Please copy all of the data that follows exactly, leaving any pictures out.

-------- Available data --------

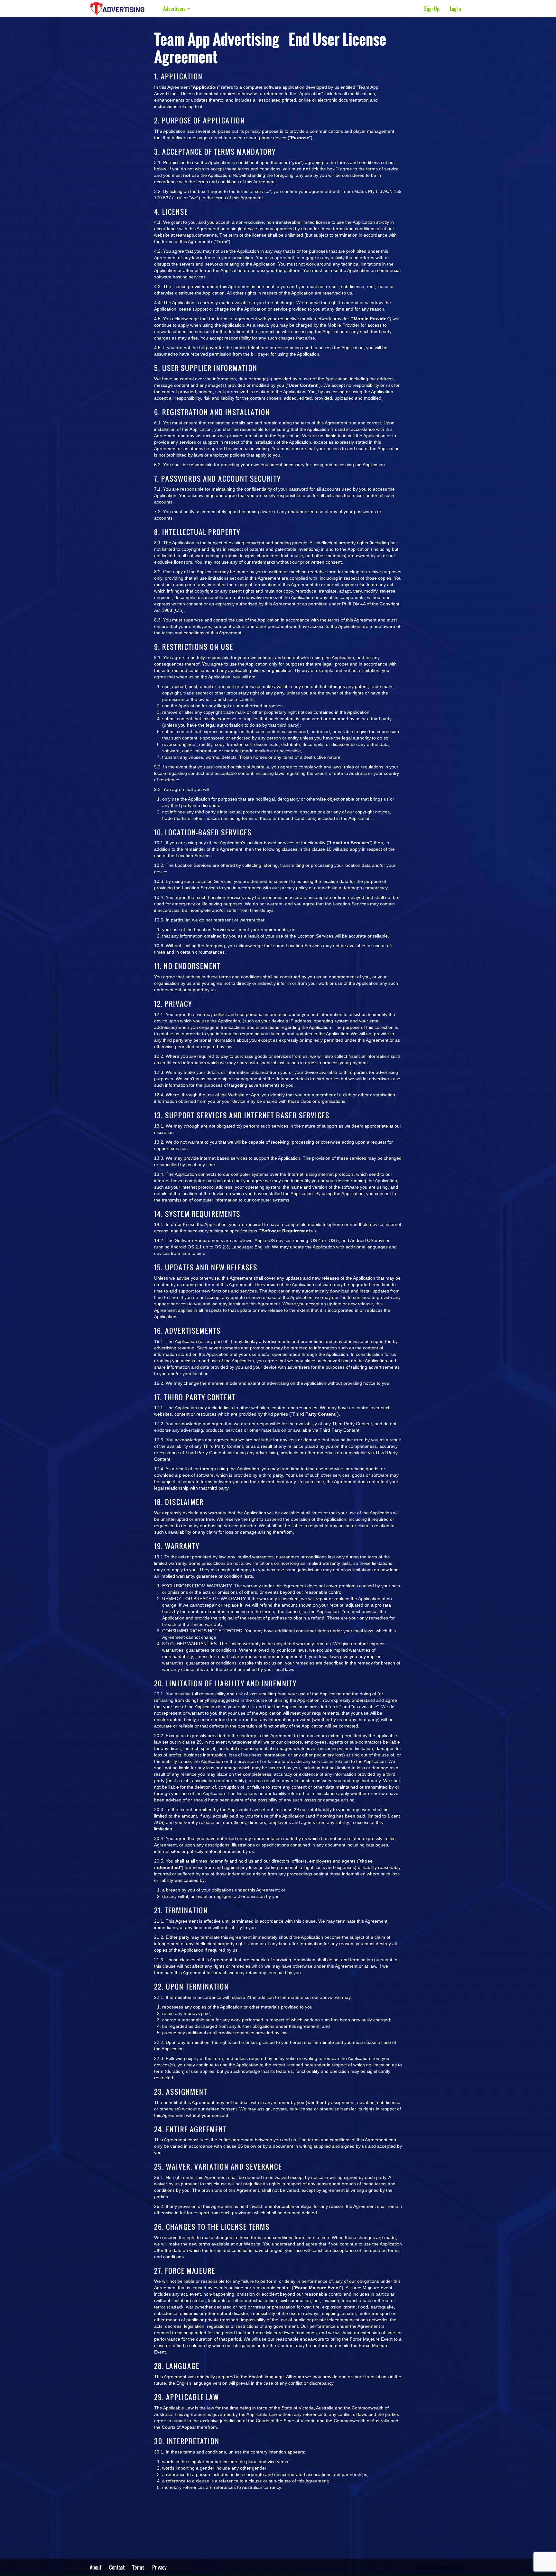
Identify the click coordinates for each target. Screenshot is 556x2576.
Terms (138, 2567)
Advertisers (175, 9)
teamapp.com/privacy (365, 887)
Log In (455, 9)
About (95, 2567)
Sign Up (432, 9)
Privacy (159, 2567)
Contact (117, 2567)
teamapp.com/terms (196, 235)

--------

* [Reply]
Identify the click coordinates for each target. Screenshot is 556x2576.
Terms (138, 2567)
Advertisers (175, 9)
teamapp.com/privacy (365, 887)
Log In (455, 9)
About (95, 2567)
Sign Up (432, 9)
Privacy (159, 2567)
Contact (117, 2567)
teamapp.com/terms (196, 235)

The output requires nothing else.